Da mettere in rilievo è comunque il Trattato Tripartito il quale inizia con una definizione del Dio Padre che non posso fare a meno di trascrivere integralmente:

"Egli è una unità, come un numero, essendo il primo ed essendo ciò che lui solo è.
Ma non è come uno che è solitario; altrimenti, come potrebbe essere padre?
Ovunque, infatti, c'è un padre, ne consegue che c'è un figlio.
Ma l'unità, colui che solo è Padre, è come la radice d'un albero con rami e frutti.
Di lui si dice che è padre, in senso proprio, non essendovi alcuno che esista come lui.
E' immutabile, essendo un signore unico ed essendo Dio.
Non v'è alcuno che per lui sia dio; non v'è alcuno che per lui sia padre: non essendo stato generato, non v'è alcuno che l'abbia generato, e non c'è alcuno che l'abbia creato.
Certo, chi è padre e creatore di qualcuno, ha anch'egli un padre e un creatore formatore; tuttavia - in senso proprio - costui non è un padre, non è un Dio, avendo egli pure uno che l'hà generato e creato.
Padre e Dio, in senso proprio, è soltanto colui che non è stato generato da alcuno, mentre egli ha generato e creato il tutto: non ha principio e non ha fine.
Non solo non ha fine - sicchè è immortale, non essendo stato generato-, ma essendo da tutta l'eternità, egli è anche immutabile: egli è colui che è, è colui che costituisce se stesso, è la sua grandezza.
Nè egli si priverà di ciò che è, nè altri l'obbligherà a subire una fine da lui mai voluta, dato che non ebbe un primo autore del suo essere.

==============================

Compiti:
1 > Nel brano sul Trattato Tripartito, la frase che comincia con "Non v'è alcuno che per lui sia dio" nega varie cose con le formule "non v'è alcuno" e "non c'è alcuno". Riporta tutte le cose che questa frase nega.
2 > Prosegui il brano sul Trattato Tripartito con qualche frase che riprenda dopo la sua ultima frase.
Le voci non hanno alcun ruolo in questo lavoro.

Dati registrati:
==============================

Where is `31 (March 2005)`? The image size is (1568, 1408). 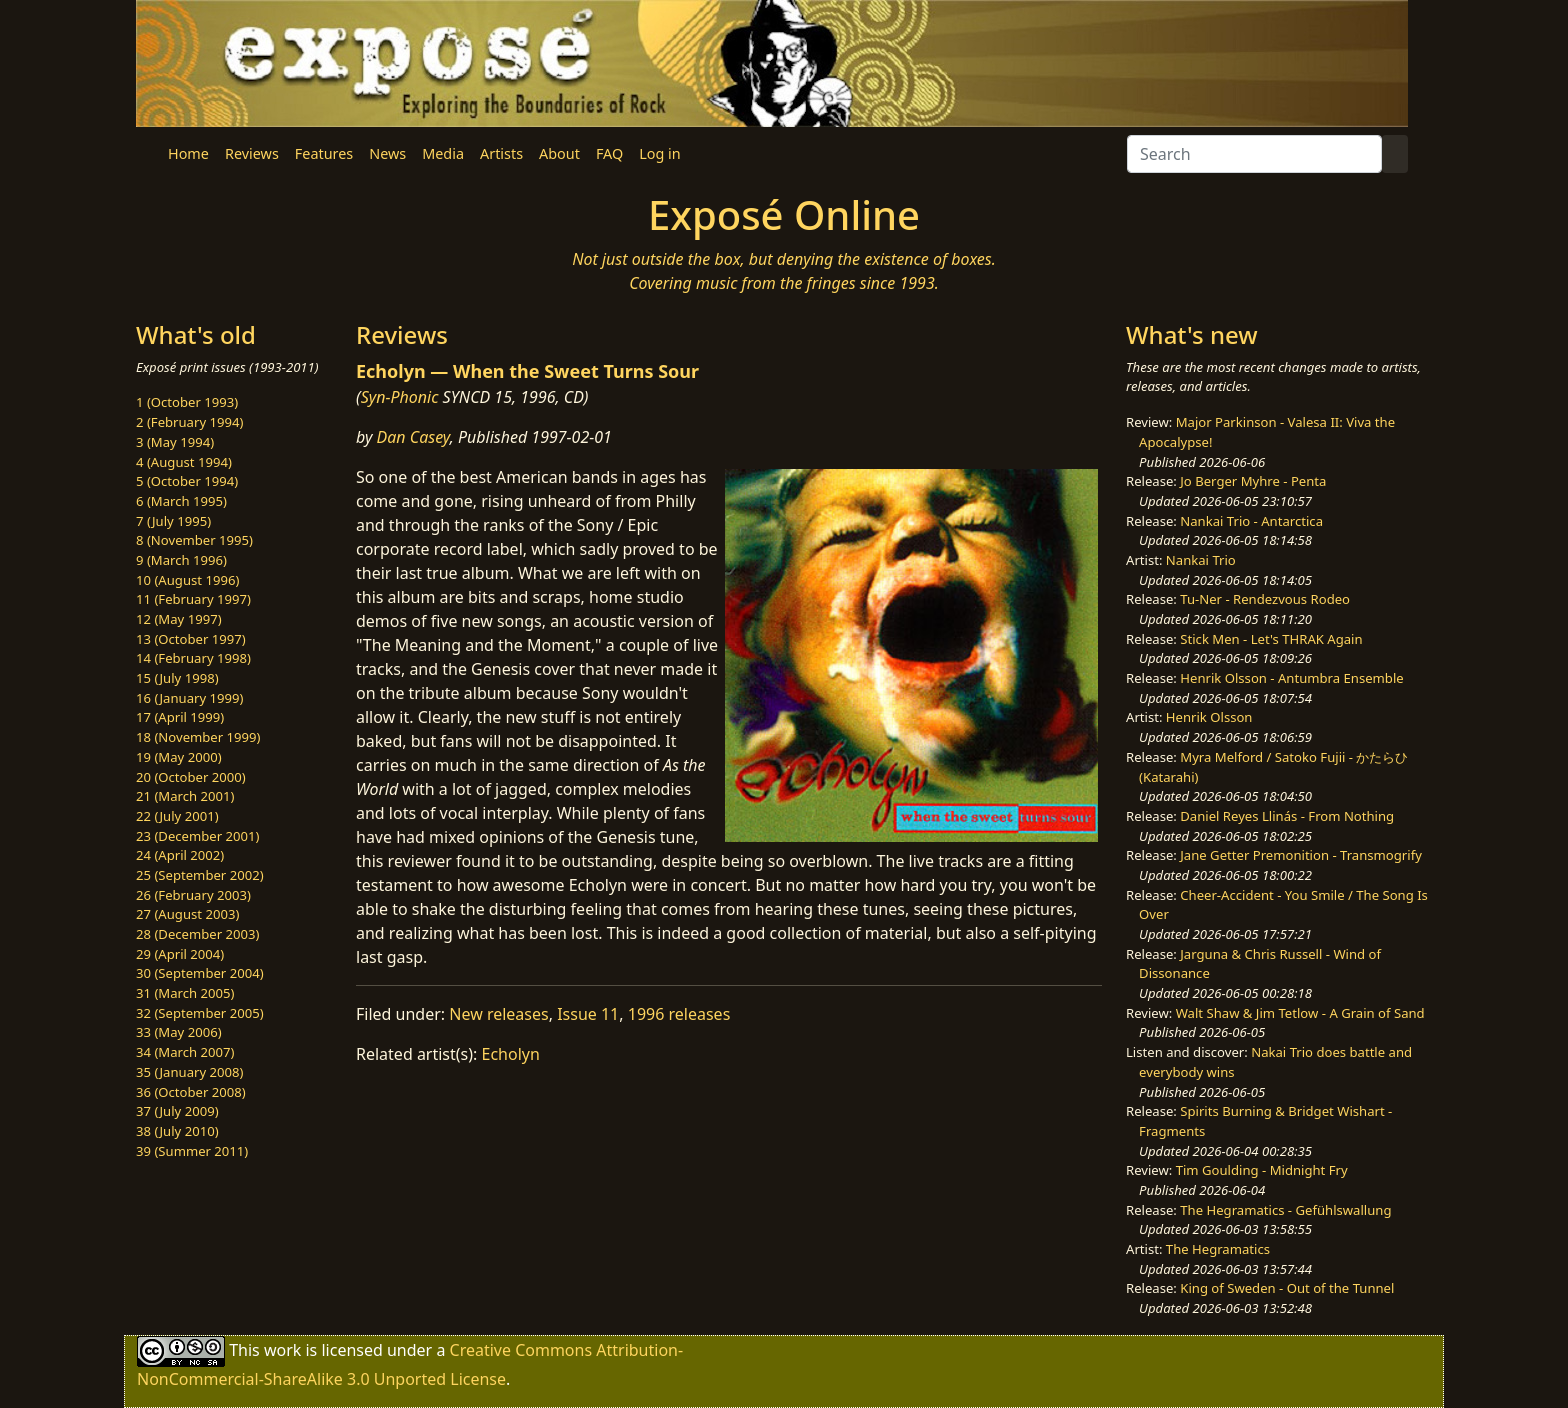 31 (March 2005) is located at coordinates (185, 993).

==============================

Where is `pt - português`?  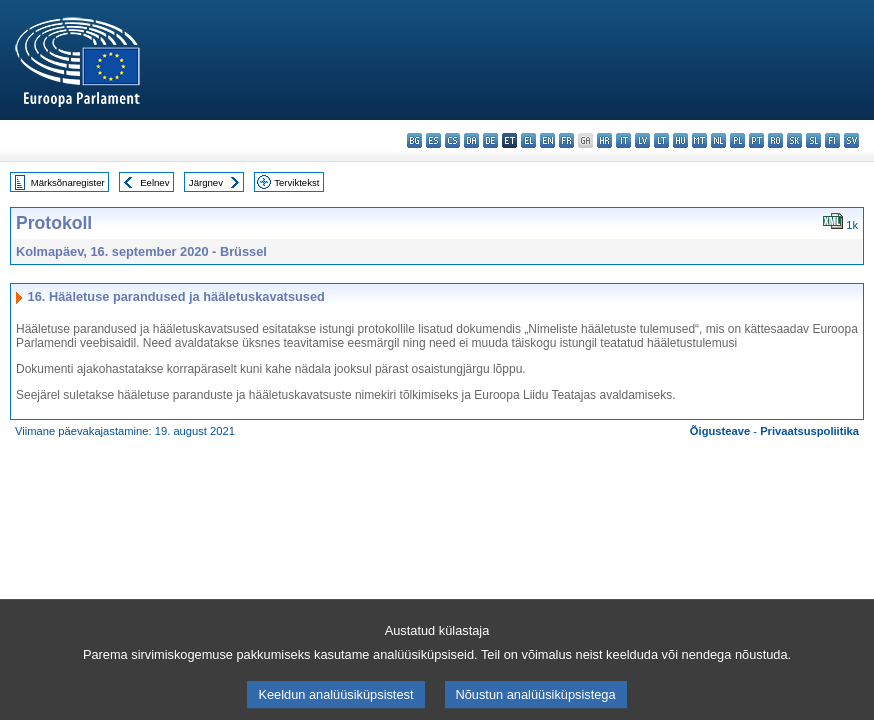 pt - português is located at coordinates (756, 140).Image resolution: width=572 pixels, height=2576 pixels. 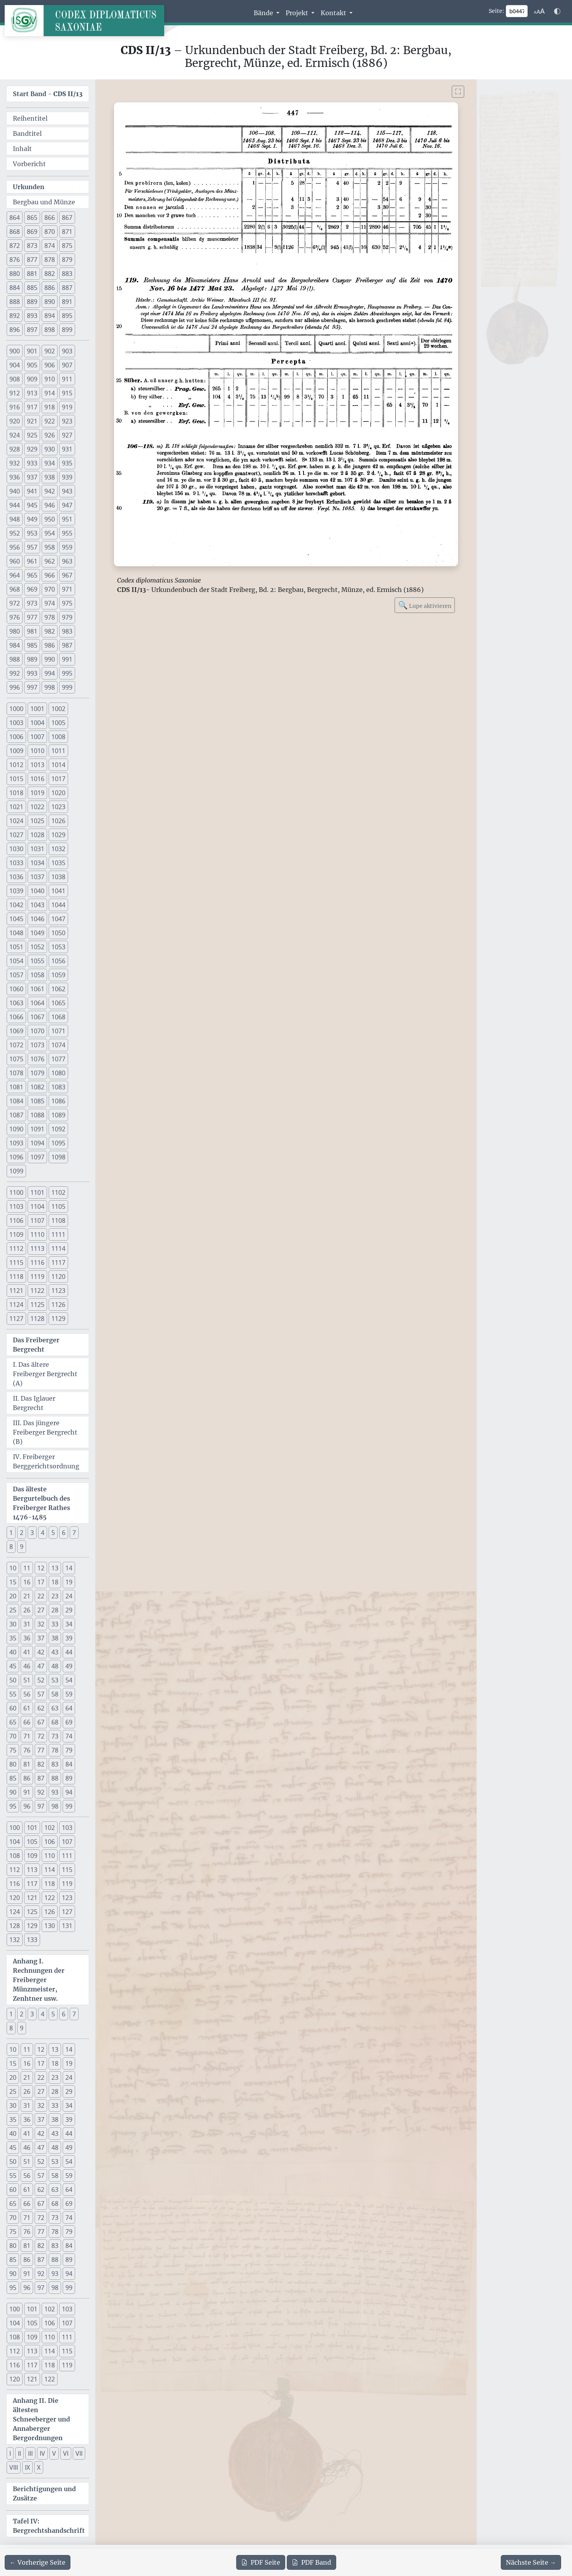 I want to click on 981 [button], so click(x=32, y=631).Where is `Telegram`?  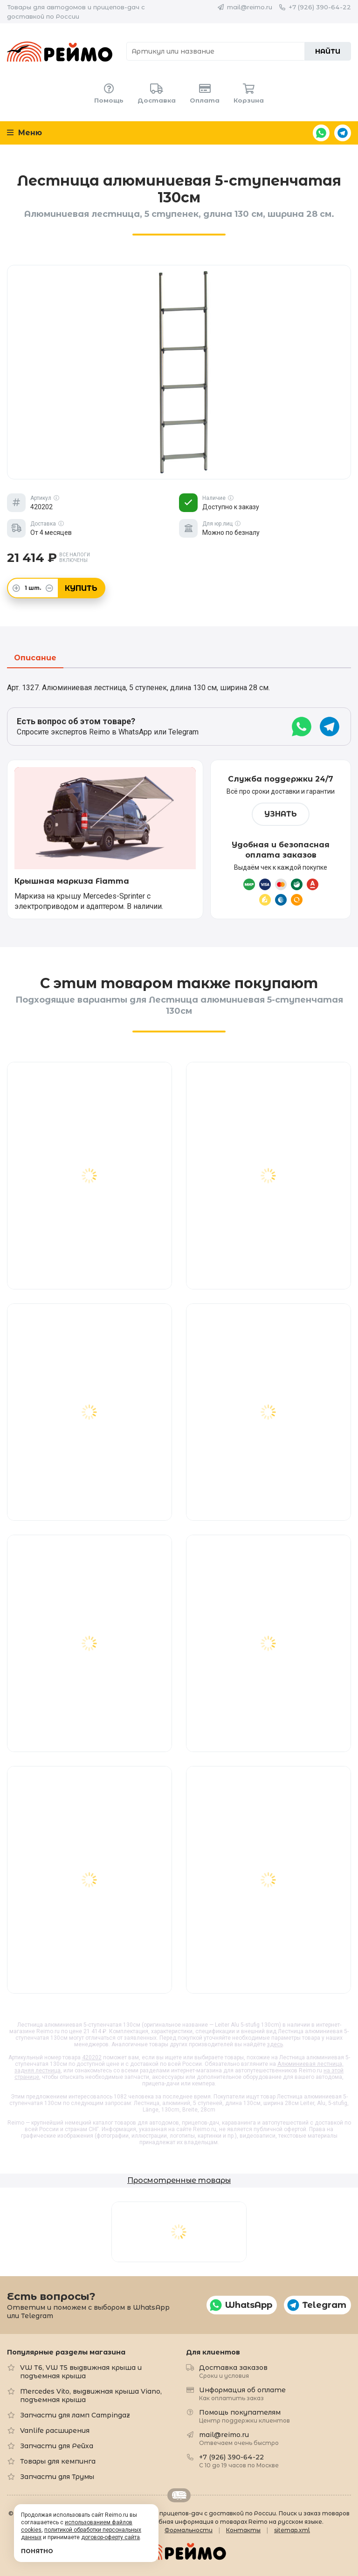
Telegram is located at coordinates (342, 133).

==============================

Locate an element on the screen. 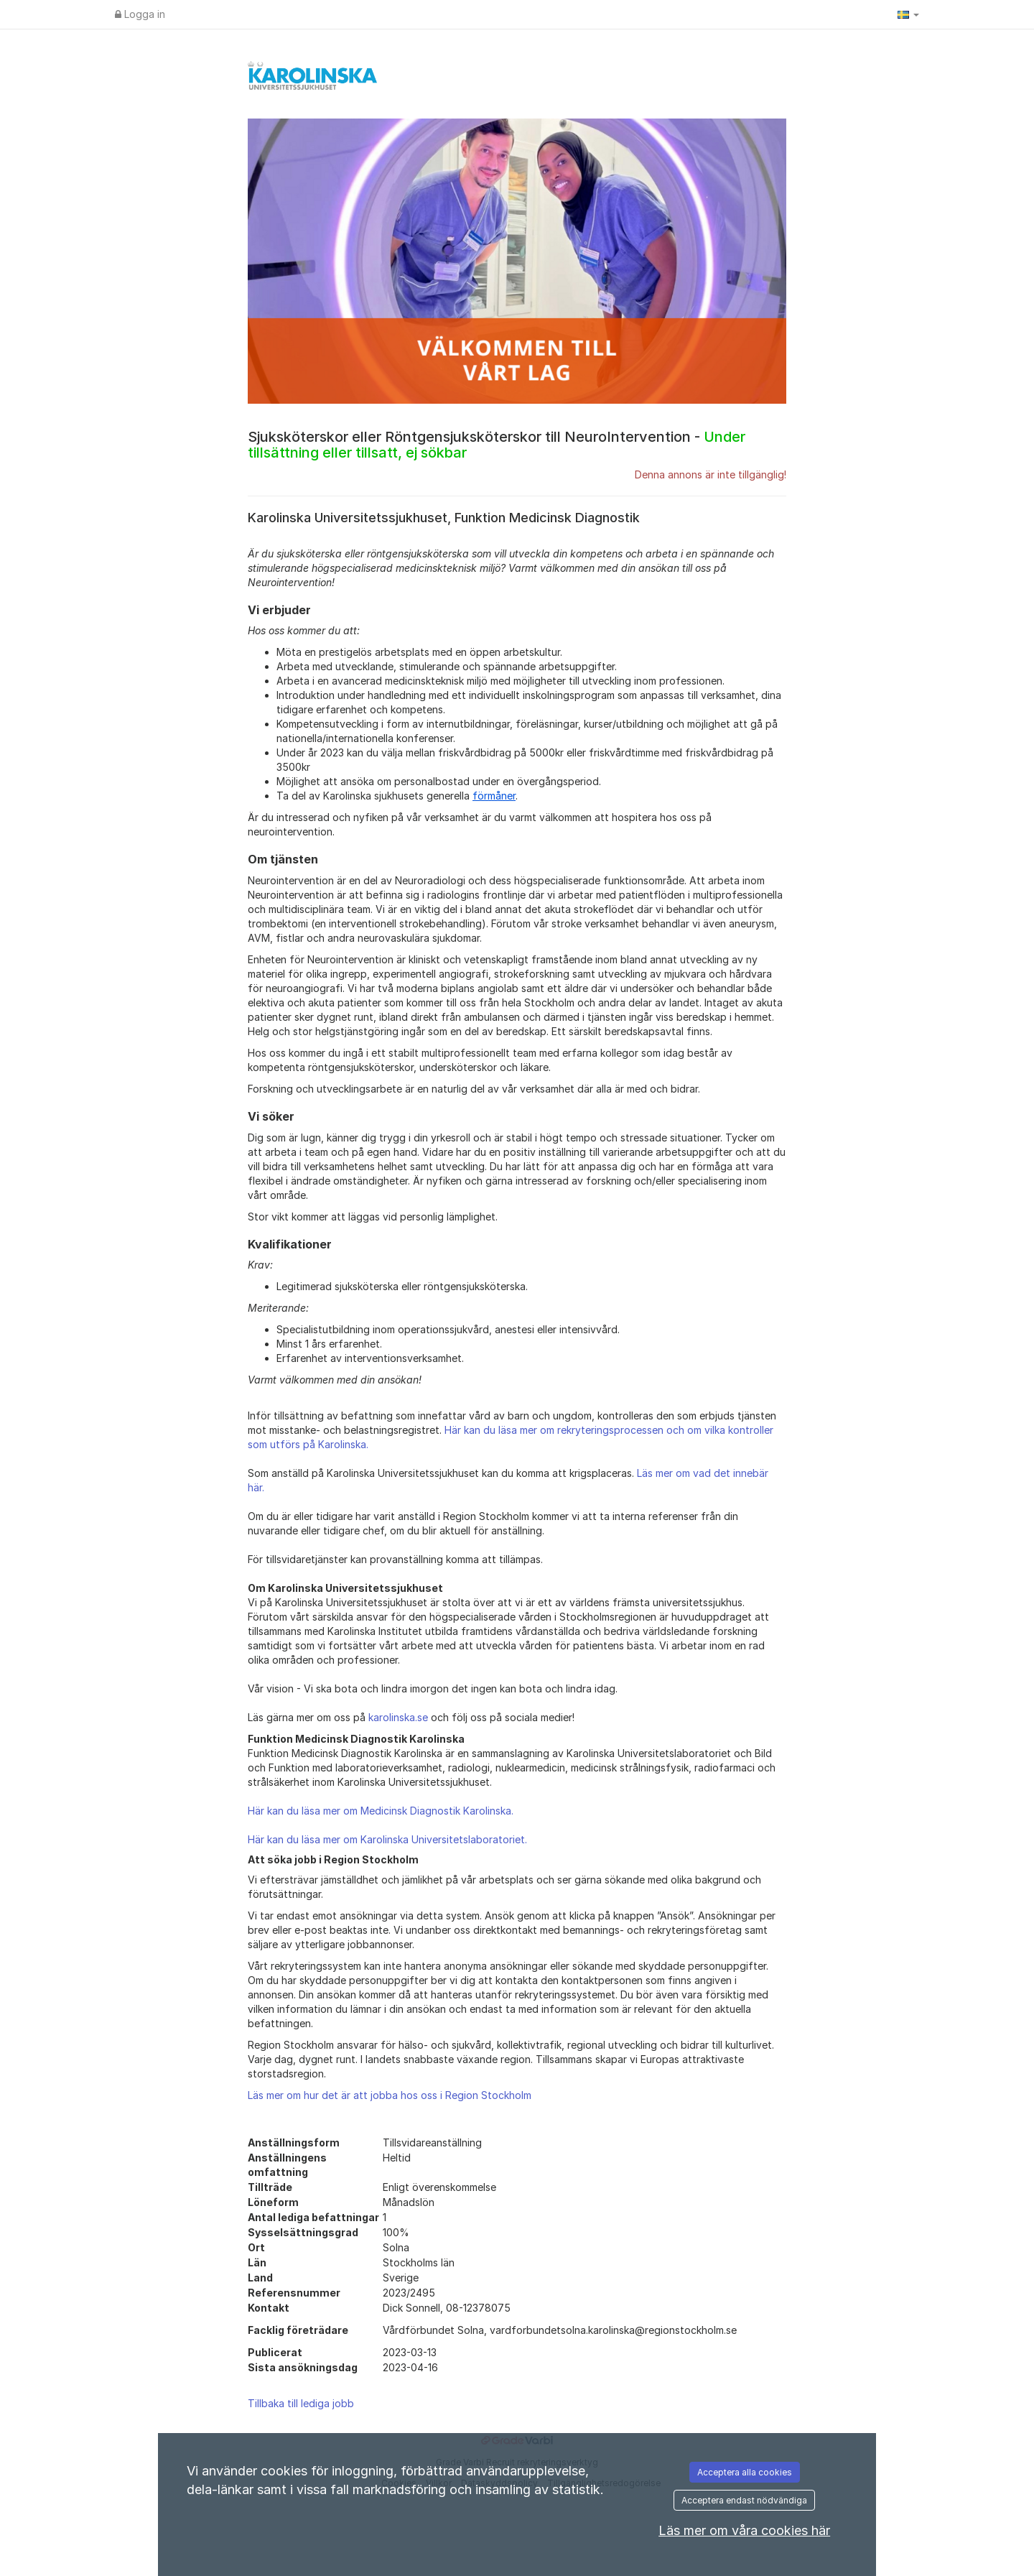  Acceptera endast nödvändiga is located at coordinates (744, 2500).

==============================

Risposte ai compiti:
1 >
- che per lui sia dio
- che per lui sia padre
- che l'abbia generato
- che l'abbia creato

2 >
Sicchè egli non muta, nè altri potrà privarlo del suo essere, di ciò che egli è, di ciò che costituisce il suo essere, e della sua grandezza: non gli si può sottrarre nulla, né è possibile che altri lo cambi in una forma diversa, che lo diminuisca, che lo trasformi, che lo rimpicciolisca; questa, infatti, è la verità nel senso più pieno: egli è invariabile, è immutabile, l'immutabilità lo riveste.
Non è soltanto colui del quale si dice: -non ha principio- e - non ha fine -, perchè non è generato ed è immortale; bensì, non avendo né principio né fine, è irraggiungibile nella sua grandezza, è inaccessibile nella sua sapienza, è inafferrabile nella sua potenza, è impenetrabile nella sua dolcezza.
In senso proprio, infatti, lui solo è il buono, il Padre non generato, colui che è assolutamente perfetto.
Egli è la pienezza dell'essere, pieno di tutta la sua prole, di ogni virtù e di ogni valore.
Ma ha ancora di più: la bontà assoluta, affinché essi lo possano trovare.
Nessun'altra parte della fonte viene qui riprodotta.